## TASK DIRECTIONS:
Could you copy exactly the lines from the one containing "Expand post text via Раскрыть link" through the last line of the records below, leaving out any pictures?

Records from a data collection
===============
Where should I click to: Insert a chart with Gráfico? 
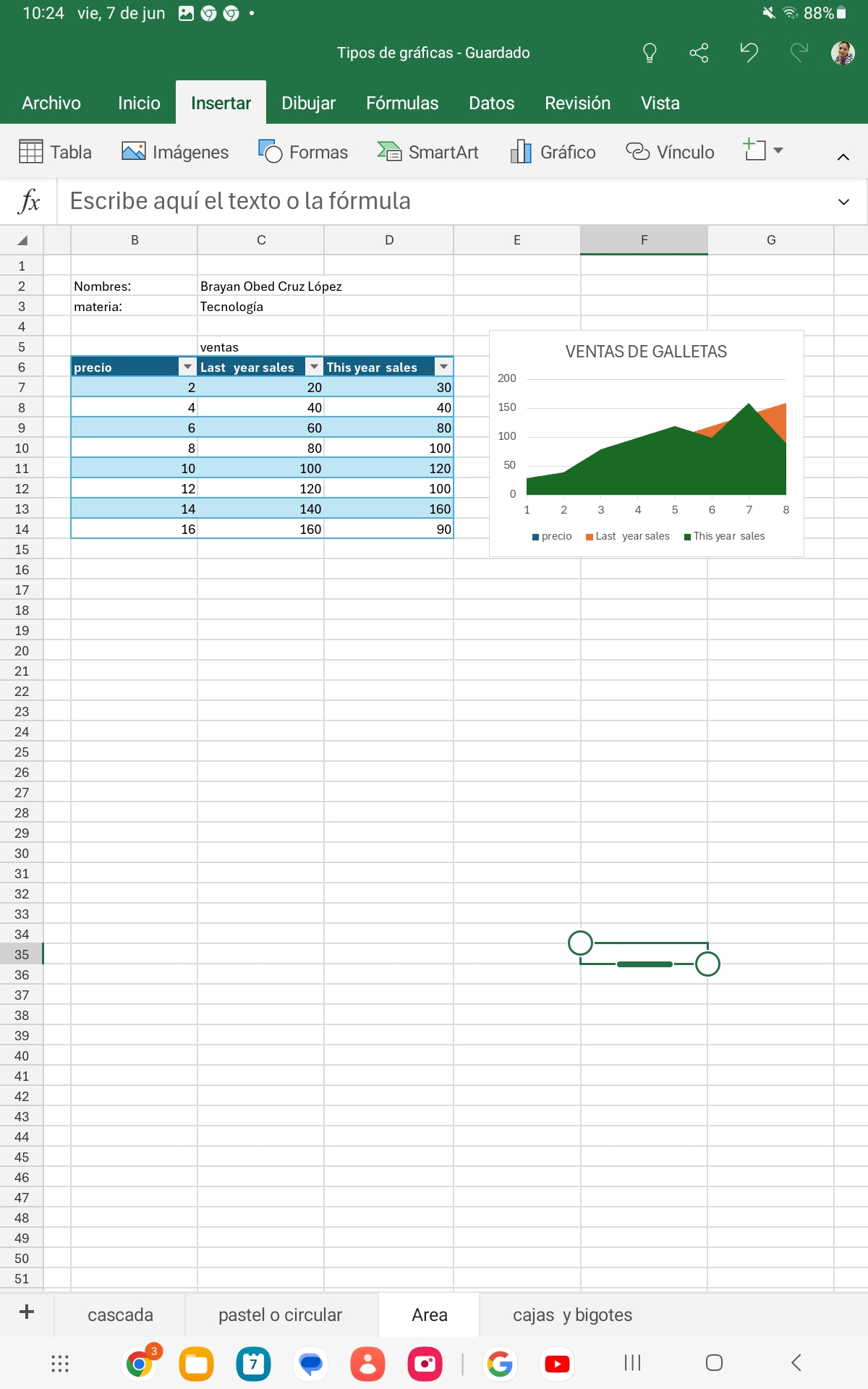click(x=553, y=152)
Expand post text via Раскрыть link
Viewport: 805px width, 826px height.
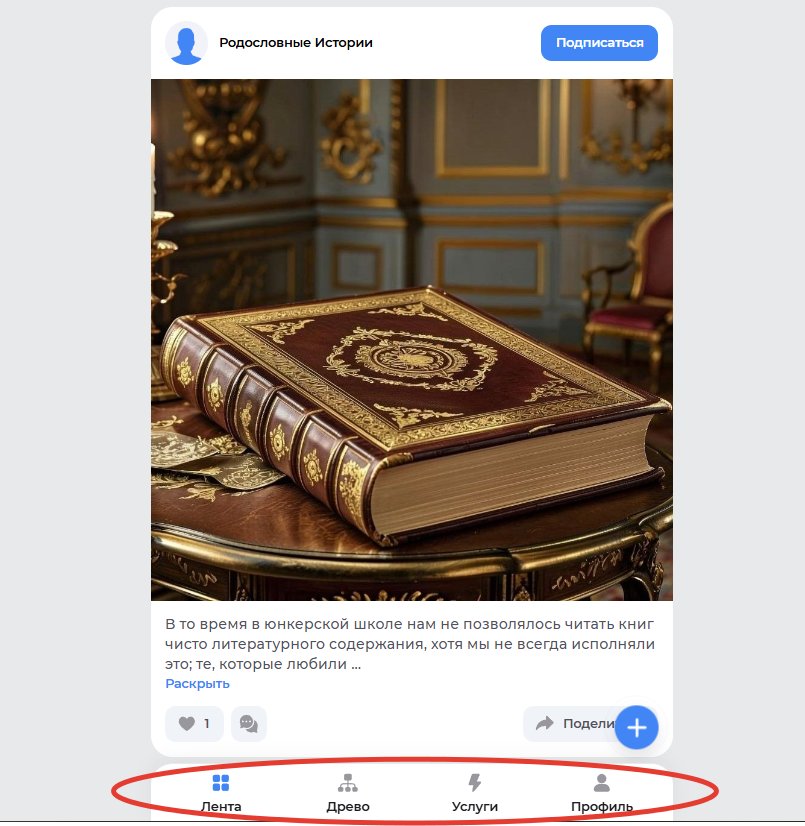[197, 684]
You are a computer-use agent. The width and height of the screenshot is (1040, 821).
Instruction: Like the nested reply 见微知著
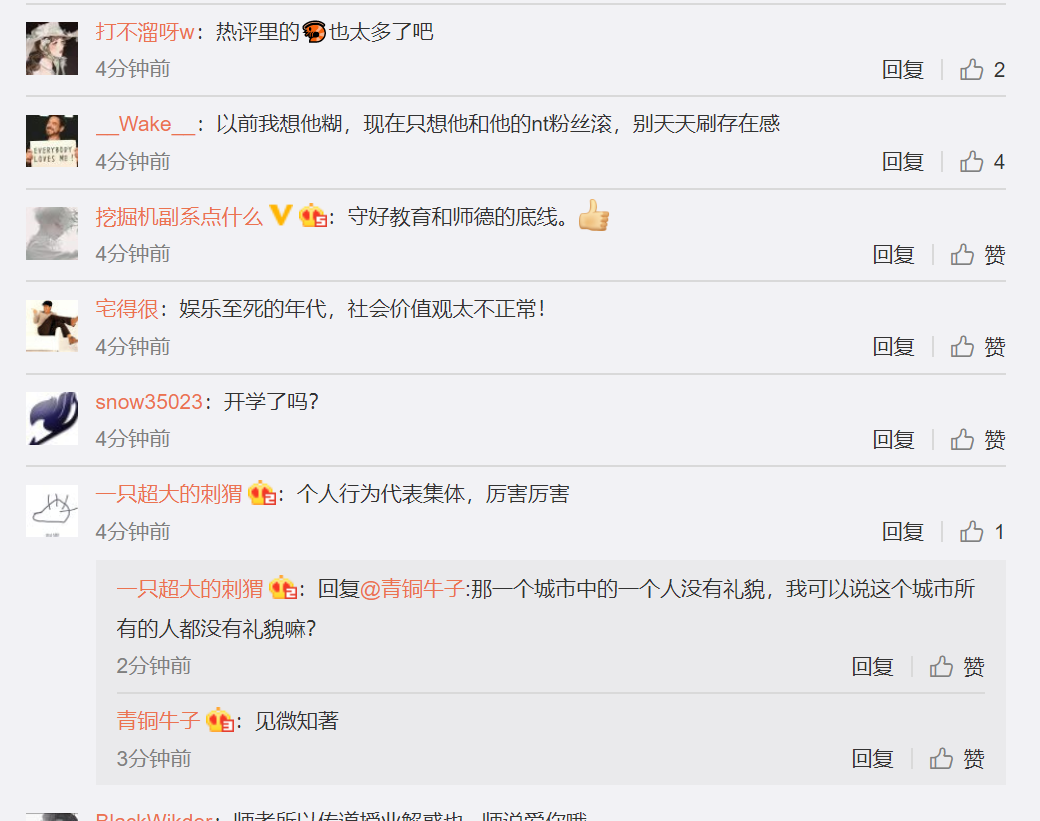coord(941,758)
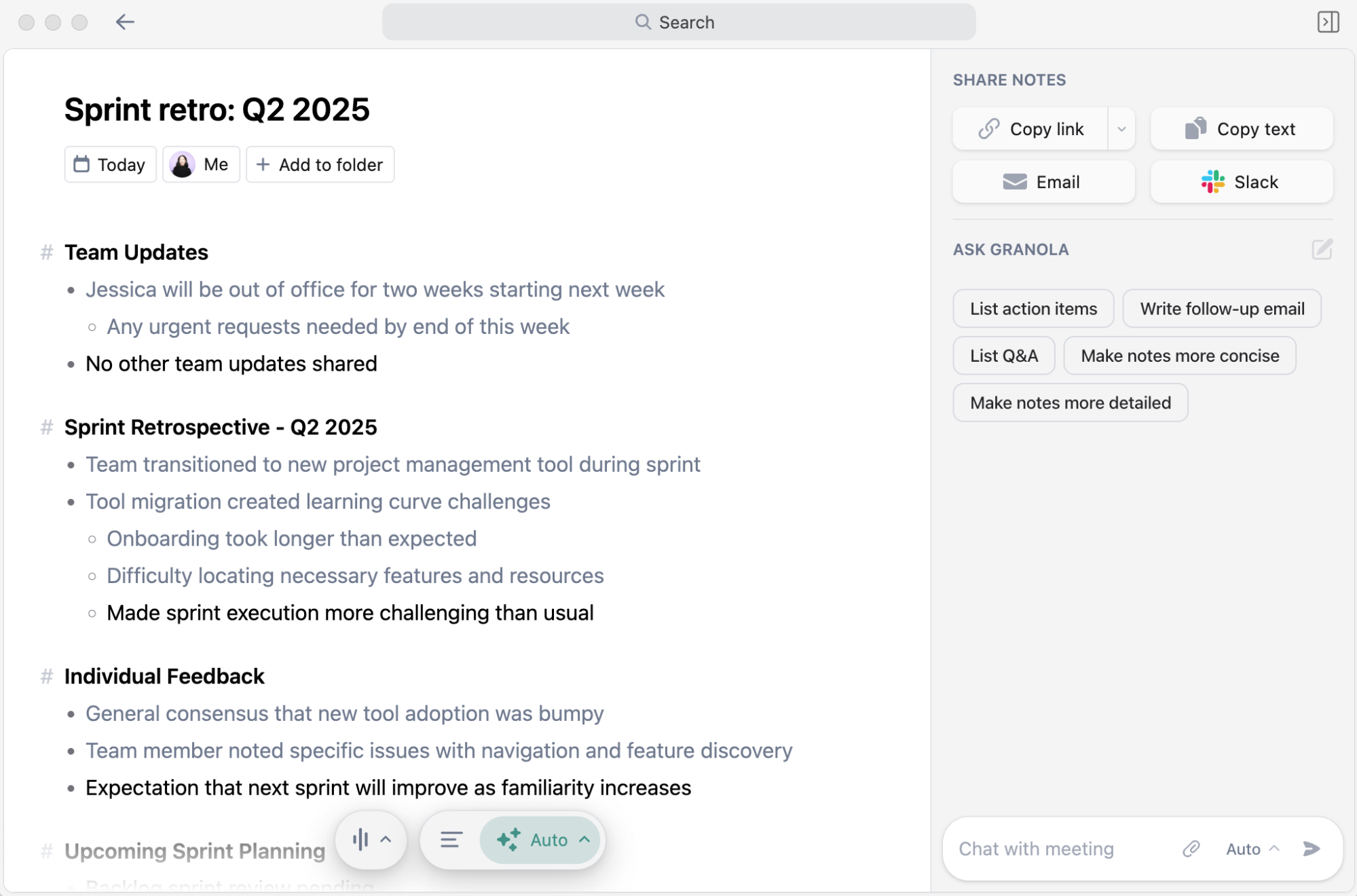Share notes to Slack
Viewport: 1357px width, 896px height.
(x=1240, y=181)
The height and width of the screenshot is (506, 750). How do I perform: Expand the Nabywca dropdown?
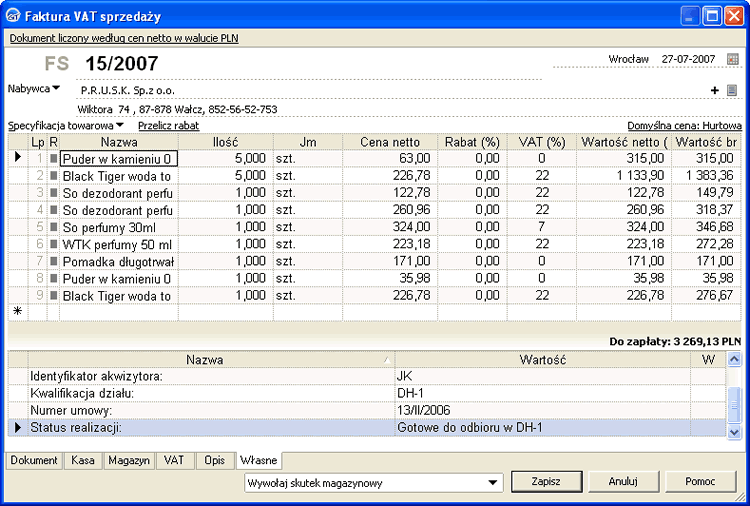[35, 88]
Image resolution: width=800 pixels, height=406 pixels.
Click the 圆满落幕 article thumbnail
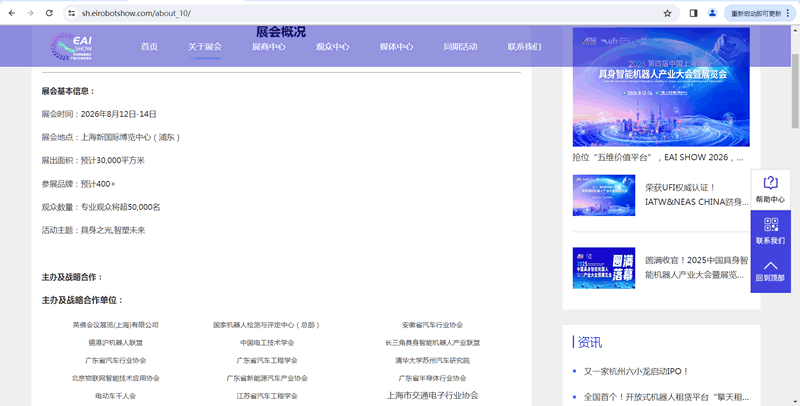coord(603,267)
===============
## EXPECTED OUTPUT:
Expand post text via Раскрыть link
Viewport: 805px width, 826px height.
[197, 684]
You are a computer-use agent. The width and height of the screenshot is (1040, 821).
Instruction: Like the nested reply 见微知著
coord(941,758)
Share notes to Slack
Viewport: 1357px width, 896px height.
(x=1240, y=181)
The height and width of the screenshot is (506, 750). How do I perform: Expand the Nabywca dropdown?
[35, 88]
Image resolution: width=800 pixels, height=406 pixels.
Click the 圆满落幕 article thumbnail
coord(603,267)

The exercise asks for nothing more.